SINGAPORE: Asian stocks were mixed on Tuesday, in thin trade and with little to guide them as most major markets were closed on Monday for Christmas holidays, while the dollar reclaimed its losses from Monday.
MSCI's broadest index of Asia-Pacific shares outside Japan was flat, with Australia and New Zealand closed for a holiday in lieu of Christmas.
Japan's Nikkei rose 0.3 percent, buoyed by a weaker yen.
China's CSI 300 index was little changed while the Shanghai Composite slipped 0.2 percent, despite positive data.
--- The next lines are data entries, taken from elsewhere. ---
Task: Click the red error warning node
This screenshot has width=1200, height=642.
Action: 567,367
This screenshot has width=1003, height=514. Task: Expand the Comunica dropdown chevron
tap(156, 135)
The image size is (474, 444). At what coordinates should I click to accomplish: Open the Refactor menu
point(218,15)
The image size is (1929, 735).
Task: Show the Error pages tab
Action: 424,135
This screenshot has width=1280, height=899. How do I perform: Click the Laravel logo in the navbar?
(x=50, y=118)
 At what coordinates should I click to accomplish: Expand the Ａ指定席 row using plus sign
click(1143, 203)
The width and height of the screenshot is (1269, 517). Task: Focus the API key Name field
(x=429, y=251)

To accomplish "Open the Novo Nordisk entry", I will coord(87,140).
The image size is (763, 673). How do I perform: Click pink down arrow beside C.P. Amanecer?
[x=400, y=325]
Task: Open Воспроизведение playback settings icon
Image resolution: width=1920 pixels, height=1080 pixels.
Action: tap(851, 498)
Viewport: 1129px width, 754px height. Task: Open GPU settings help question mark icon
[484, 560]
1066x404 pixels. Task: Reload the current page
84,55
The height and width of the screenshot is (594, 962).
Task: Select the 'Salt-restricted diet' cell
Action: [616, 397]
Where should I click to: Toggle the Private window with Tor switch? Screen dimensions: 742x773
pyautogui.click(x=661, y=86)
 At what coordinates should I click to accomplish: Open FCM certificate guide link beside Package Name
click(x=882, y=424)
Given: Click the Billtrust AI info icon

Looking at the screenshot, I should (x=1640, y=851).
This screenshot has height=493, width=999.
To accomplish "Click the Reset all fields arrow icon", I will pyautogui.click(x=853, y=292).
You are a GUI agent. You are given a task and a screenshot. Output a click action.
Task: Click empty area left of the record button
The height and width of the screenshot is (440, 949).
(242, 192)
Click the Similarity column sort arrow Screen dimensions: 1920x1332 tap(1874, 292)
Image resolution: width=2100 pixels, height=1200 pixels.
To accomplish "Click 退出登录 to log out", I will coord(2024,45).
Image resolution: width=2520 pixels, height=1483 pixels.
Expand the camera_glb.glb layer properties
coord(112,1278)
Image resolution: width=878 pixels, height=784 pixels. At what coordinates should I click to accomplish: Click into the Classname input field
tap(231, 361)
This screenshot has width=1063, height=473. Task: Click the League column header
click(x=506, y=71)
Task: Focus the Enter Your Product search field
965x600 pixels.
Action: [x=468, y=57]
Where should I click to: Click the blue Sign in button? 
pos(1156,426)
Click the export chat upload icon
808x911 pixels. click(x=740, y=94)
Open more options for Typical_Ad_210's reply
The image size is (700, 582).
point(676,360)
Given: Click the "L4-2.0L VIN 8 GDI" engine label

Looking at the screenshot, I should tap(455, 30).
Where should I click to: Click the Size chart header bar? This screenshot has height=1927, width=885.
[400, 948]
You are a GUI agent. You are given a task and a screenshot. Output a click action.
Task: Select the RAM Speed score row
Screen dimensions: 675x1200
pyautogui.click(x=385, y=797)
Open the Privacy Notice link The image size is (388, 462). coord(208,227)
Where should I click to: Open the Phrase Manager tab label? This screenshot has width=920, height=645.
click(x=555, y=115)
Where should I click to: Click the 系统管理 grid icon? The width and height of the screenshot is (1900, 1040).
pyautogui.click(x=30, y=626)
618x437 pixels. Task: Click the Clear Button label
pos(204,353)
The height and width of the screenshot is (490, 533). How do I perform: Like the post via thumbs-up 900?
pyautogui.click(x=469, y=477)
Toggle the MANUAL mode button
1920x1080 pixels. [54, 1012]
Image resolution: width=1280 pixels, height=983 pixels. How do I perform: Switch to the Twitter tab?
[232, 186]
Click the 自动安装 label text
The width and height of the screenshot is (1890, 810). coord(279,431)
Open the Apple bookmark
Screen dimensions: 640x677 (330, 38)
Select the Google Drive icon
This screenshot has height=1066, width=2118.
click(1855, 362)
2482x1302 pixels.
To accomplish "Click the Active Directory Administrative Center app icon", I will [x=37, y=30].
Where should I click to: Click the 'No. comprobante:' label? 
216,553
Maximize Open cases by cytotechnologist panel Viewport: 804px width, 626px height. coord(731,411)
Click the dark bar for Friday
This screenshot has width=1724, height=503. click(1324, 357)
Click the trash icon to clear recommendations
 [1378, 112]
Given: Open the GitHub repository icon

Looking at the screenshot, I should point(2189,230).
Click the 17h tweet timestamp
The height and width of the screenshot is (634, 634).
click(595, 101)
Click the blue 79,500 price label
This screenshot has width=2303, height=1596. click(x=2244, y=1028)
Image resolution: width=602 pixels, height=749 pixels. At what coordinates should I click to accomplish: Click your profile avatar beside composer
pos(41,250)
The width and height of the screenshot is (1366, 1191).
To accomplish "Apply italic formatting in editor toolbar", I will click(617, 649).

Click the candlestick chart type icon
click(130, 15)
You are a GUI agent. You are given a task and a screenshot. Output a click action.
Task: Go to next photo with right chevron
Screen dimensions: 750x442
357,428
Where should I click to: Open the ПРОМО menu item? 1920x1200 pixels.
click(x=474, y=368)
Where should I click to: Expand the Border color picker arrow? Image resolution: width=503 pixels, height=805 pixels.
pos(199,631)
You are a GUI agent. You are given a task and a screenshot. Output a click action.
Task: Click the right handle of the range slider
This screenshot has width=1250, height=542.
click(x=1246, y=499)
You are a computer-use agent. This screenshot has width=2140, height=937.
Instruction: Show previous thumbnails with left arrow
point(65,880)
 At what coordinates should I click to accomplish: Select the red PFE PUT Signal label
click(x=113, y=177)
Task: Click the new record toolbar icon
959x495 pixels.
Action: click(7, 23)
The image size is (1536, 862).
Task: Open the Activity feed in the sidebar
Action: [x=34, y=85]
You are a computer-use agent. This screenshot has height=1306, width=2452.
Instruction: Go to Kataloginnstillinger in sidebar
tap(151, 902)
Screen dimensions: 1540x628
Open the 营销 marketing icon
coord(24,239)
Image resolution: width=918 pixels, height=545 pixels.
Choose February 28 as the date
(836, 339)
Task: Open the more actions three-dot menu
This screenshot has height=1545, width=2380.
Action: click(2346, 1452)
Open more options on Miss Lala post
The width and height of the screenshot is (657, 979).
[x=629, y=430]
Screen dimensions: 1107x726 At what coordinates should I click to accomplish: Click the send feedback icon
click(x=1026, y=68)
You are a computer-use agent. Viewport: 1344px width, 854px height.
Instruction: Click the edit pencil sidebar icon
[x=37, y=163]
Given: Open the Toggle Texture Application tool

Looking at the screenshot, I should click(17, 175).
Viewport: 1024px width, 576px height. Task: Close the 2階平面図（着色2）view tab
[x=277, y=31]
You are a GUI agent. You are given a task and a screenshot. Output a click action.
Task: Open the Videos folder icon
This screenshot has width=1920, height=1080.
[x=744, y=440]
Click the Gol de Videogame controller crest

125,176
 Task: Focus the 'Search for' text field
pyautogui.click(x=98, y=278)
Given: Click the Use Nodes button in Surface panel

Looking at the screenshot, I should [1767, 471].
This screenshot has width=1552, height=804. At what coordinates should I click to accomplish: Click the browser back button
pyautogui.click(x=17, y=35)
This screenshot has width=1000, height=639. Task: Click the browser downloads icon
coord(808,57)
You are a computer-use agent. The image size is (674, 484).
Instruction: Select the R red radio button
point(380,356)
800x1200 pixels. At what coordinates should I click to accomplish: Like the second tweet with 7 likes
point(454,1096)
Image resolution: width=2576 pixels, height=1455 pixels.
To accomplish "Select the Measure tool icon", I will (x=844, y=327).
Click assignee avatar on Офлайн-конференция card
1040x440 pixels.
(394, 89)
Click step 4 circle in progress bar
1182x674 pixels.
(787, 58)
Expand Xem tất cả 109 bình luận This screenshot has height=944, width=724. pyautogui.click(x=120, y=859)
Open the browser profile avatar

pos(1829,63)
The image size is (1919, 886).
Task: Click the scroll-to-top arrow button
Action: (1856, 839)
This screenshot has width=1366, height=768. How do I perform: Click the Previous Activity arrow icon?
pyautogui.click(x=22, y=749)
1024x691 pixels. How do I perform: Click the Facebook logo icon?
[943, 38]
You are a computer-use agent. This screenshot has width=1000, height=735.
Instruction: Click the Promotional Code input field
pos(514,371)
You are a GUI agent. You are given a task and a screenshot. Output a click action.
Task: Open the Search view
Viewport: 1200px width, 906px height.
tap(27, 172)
The mainland's industrial sector showed stronger profit growth in November, suggesting the economy was improving, but policymakers noted growth was too dependent on a rebound in the prices for oil products and iron and steel.
The Hang Seng index slid 0.3 percent.
"It is the time of the year when markets trade with hushed tones," Jingyi Pan, market strategist at IG, wrote in a note. "The magnitude of moves could remain capped with thin market trades expected to remain the case."
On Friday, Wall Street closed slightly higher in thin trade.
The 10-year U.S. Treasury yield extended gains by almost 1 percent on Tuesday, more than recovering Monday's losses.
The decline came after data on Friday showed U.S. consumer spending increased modestly in November as household income failed to rise for the first time in nine months. The data suggested the economy slowed in the fourth quarter after growing briskly in the prior period.
Still the slowdown in growth is likely to be temporary, with the labour market near full employment, house prices rising and the stock market rallying close to record highs. Consumer confidence, in addition, is at its highest level since July 2007.
European stocks were little changed on Friday, although banks rose after Deutsche Bank and Credit Suisse settled investigations into U.S. mortgage securities sales, while Italy's government approved a bailout for the nation's largest lender, Monte dei Paschi.
"Shares are overbought and due for a bit of profit-taking but moves toward a resolution of bank woes are helping in Europe, global economic data is mostly good and the period around Christmas/New Year is normally positive for shares," Shane Oliver, head of investment strategy at AMP Capital in Sydney, wrote in a note.
The bounceback in U.S. yields boosted the dollar, which also recovered Monday's losses with a 0.3 percent gain to 117.39 yen on Tuesday.
The Japanese currency retreated after data on Tuesday showed the nation's core consumer prices declined for the ninth straight month in November, and that household spending fell even as job availability hit a fresh 25-year high.
The dollar index, which tracks the greenback against a basket of six global peers, added 0.1 percent to 103.13, half a percent below the highest level since December 2002 hit a week ago.
The euro was 0.2 percent lower at $1.0435 on Tuesday.
In commodities, oil prices gained on Tuesday, on output cuts by both OPEC and non-OPEC producers that are set to start in less than a week.
U.S. crude added 0.1 percent to $53.09 a barrel. Global benchmark Brent was steady at $55.13.